Tooth-level point cloud representations are employed in digital orthodontic arrangement tasks, where the input is a set $\{P_l\}$ of isolated tooth clouds, and the goal is to infer physically plausible, non-colliding poses reflecting clinical objectives. The DTAN framework (He et al., 2024) separates geometric (shape) and positional features within each hidden representation: $\phi^{Geo}$ encodes centered, shape-only point clouds, while $\phi^{Pos}$ processes absolute configurations. Transformer modules propagate dependencies, and prediction of motion parameters $(\overline t_l,\overline q_l)$ is accomplished via MLPs operating on fused codes. Differentiable collision loss is implemented by sampling 2D grids on inter-tooth planes and quantifying overlap as local penetrations, with well-defined subgradients for backpropagation, ensuring feasibility under clinical constraints. Feature-consistency (contrastive) losses further encourage stability across perturbed or multiple reference frames, a design directly transferable to general multi-part and articulated object tasks.

6. Performance Benchmarking and Implications

Tooth-level point cloud methodologies are consistently benchmarked using metrics such as Chamfer distance, Earth Mover's Distance (EMD), Intersection over Union (IoU, after voxelization), Dice score, and instance/semantic segmentation accuracy. Prototype-augmented completion with Mem4Teeth (Sun et al., 3 Dec 2025) demonstrates a $15.7\%$ reduction in Chamfer Distance over strong baselines, and probabilistic VF-Net (Ye et al., 2023) achieves state-of-the-art reconstruction (Chamfer: $1.21\times 10^{-2}$ ) and classification (SVM: $96.80\%$ ). Segmentation approaches using simplified representations (barycenter and normal, 6-D input) retain or even surpass accuracy of structurally richer (24-D) graph-based methods (Jana et al., 2023).

Single-instance and few-shot learning regimes highlight strong geometric priors and the feasibility of self-supervised or minimally supervised pipelines, with single-scan segmentation scoring as high as DSC $\approx 0.82$ (MeshSegNet+gco) compared to full-data performance of $0.94$ (Jana et al., 2022).

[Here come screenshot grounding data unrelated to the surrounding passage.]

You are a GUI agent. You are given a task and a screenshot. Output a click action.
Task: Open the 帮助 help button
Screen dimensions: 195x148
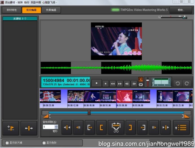pos(181,10)
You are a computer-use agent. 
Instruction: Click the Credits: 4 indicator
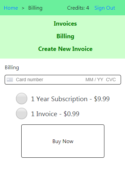point(78,8)
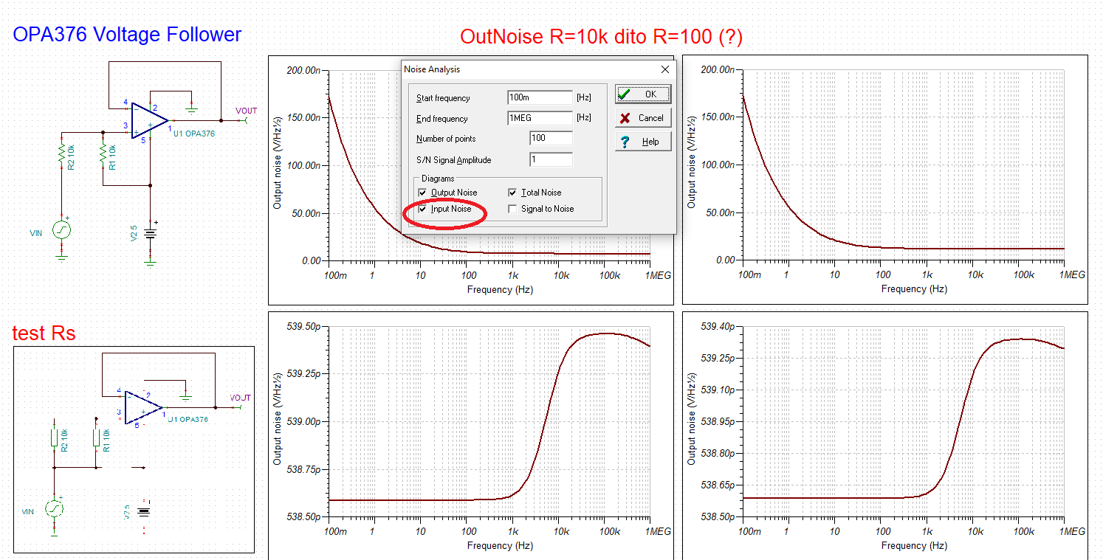The image size is (1103, 560).
Task: Select the V2 5V battery symbol
Action: pyautogui.click(x=151, y=235)
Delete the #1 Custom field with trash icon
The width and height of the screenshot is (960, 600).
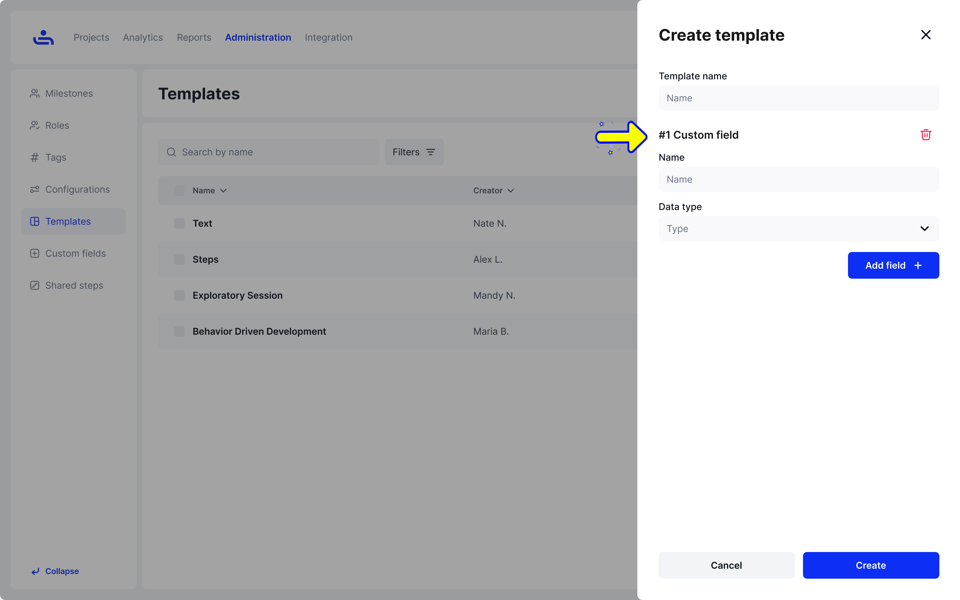(x=925, y=135)
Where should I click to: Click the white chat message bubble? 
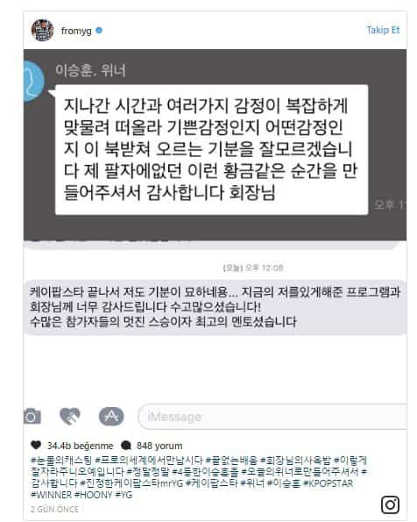(x=211, y=149)
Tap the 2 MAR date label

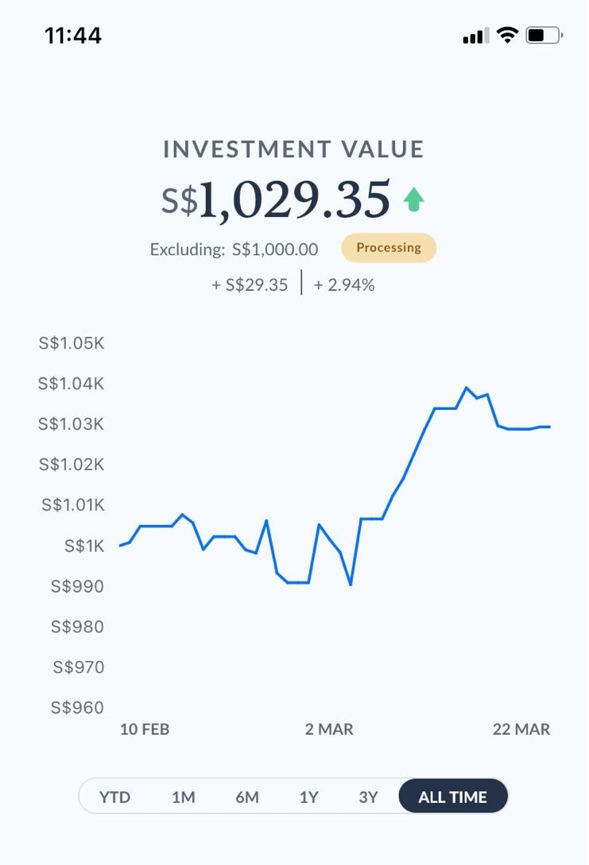click(329, 729)
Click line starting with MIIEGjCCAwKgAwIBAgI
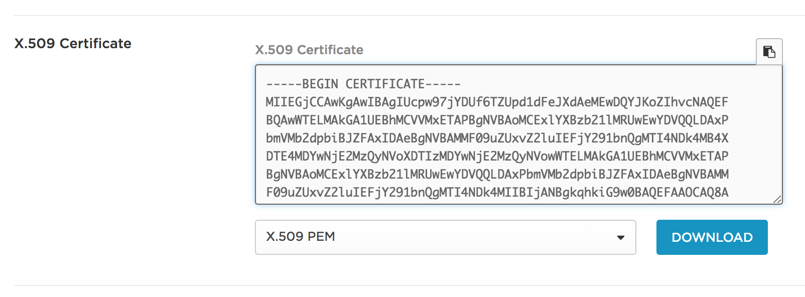 click(497, 102)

This suggests substantial opportunities for data-scarce clinical settings.

7. Open Problems and Future Work

While prototype memory and dense field encoding have advanced robustness, challenges remain in generalizing across highly pathologic morphologies, managing cross-modal fusion (e.g., 2D–3D in panoramic X-ray-to-point-cloud pipelines (Ma et al., 2024)), and integrating anatomical consistency (joint modeling of teeth, gingiva, arch shape, and functional occlusion). Extensions may include hybrid implicit–explicit representations for continuous surface reconstruction, contrastive and cross-modality pre-training for enhanced transferability, and differentiable physics-informed constraints for broader biomechanical simulations.

Overall, tooth-level point cloud representation is an active subfield combining advancements in geometric machine learning, statistical modeling, and clinical dental informatics, with ongoing innovation in data-efficient, anatomically faithful, and functionally aware methods.